What to work on ::
When you reach the line containing "Accepter tout (601, 2029)" in the records below, start copying exactly, and stop once you have copied the line containing "Privacidad (575, 2484)".

━━━━━ Provided records ━━━━━

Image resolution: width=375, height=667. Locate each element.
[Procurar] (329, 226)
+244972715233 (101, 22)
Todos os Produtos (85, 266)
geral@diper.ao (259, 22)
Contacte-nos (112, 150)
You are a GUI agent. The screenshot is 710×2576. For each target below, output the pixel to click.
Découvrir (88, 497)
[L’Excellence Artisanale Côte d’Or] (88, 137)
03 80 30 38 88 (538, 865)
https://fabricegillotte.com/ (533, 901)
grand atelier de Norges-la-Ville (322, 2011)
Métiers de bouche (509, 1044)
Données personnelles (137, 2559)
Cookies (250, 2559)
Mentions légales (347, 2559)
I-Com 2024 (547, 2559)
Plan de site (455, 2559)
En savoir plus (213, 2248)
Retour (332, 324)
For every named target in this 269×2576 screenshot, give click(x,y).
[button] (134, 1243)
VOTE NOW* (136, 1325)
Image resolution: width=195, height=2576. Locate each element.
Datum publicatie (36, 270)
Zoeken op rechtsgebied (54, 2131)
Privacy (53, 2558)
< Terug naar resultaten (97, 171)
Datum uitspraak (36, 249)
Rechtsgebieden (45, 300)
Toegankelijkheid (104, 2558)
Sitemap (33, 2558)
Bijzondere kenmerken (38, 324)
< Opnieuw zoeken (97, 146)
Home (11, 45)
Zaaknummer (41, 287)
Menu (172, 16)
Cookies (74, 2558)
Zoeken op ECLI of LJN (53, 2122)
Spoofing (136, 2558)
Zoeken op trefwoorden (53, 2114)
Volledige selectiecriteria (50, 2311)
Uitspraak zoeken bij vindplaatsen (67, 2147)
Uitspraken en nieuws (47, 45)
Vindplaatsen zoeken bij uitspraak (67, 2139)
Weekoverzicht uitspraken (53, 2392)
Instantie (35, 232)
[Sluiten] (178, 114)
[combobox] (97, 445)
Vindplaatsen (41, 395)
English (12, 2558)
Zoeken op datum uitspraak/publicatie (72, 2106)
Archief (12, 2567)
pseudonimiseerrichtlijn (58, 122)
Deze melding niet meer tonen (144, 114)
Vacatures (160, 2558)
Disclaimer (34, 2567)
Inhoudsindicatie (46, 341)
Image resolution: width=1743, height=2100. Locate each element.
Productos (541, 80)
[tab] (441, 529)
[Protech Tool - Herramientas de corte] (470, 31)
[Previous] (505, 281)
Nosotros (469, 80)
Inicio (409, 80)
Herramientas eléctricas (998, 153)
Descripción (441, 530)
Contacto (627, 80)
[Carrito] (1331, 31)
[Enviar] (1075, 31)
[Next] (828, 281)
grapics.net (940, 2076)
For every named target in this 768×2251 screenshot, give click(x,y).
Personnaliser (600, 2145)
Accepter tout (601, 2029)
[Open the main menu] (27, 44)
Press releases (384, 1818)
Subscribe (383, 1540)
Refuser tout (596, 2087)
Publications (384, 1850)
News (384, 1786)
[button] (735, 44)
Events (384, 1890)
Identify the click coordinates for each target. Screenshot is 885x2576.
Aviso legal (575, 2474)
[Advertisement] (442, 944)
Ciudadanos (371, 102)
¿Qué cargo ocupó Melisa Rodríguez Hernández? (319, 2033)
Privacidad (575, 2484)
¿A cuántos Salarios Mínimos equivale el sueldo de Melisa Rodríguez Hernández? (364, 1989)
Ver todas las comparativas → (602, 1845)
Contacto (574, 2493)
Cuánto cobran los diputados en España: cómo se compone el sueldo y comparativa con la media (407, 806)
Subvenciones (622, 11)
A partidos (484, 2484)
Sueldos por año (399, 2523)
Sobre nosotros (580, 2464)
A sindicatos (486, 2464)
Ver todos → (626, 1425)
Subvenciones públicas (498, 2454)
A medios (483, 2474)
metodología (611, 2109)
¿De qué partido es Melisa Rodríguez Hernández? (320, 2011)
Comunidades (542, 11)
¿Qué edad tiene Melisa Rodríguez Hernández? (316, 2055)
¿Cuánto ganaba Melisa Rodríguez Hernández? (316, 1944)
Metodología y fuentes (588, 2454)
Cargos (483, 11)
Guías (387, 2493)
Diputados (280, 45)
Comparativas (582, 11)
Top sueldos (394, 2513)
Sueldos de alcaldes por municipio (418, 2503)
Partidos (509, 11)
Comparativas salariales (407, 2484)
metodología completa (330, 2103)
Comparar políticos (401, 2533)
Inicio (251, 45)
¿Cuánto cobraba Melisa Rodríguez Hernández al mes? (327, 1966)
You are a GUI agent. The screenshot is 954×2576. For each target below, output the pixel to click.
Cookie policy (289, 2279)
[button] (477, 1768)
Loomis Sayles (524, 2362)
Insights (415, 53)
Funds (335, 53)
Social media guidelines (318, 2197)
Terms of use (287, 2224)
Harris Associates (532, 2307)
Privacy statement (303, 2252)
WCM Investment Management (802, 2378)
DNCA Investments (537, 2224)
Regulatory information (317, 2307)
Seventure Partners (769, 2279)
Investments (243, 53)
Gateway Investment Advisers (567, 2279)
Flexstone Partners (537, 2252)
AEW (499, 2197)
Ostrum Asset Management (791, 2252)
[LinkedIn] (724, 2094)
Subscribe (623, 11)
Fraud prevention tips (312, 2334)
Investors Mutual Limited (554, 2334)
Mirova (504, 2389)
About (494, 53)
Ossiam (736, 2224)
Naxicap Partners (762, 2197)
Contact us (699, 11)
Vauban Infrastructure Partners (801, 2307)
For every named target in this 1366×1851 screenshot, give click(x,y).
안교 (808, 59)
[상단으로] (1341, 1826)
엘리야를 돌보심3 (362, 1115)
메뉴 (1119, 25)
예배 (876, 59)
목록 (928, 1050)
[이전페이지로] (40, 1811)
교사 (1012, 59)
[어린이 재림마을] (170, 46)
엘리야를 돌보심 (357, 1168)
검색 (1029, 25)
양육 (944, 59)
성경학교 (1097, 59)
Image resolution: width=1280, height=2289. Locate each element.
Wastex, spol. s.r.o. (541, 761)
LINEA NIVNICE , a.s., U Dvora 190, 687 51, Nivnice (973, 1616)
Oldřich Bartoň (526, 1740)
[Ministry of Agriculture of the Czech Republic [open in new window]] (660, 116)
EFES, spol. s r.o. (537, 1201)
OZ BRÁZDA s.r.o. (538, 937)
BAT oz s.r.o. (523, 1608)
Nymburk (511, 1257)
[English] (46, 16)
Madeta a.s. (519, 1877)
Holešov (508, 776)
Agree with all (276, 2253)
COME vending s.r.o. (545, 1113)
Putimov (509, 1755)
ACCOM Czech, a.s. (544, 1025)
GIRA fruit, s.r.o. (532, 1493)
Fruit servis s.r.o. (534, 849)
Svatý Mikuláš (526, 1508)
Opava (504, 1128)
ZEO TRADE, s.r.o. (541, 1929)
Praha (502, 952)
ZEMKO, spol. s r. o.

━━━━━

Solution for this exercise ::
Accepter tout (601, 2029)
[Open the main menu] (27, 44)
Press releases (384, 1818)
Subscribe (383, 1540)
Refuser tout (596, 2087)
Publications (384, 1850)
News (384, 1786)
[button] (735, 44)
Events (384, 1890)
Identify the click coordinates for each target. Screenshot is 885x2576.
Aviso legal (575, 2474)
[Advertisement] (442, 944)
Ciudadanos (371, 102)
¿Qué cargo ocupó Melisa Rodríguez Hernández? (319, 2033)
Privacidad (575, 2484)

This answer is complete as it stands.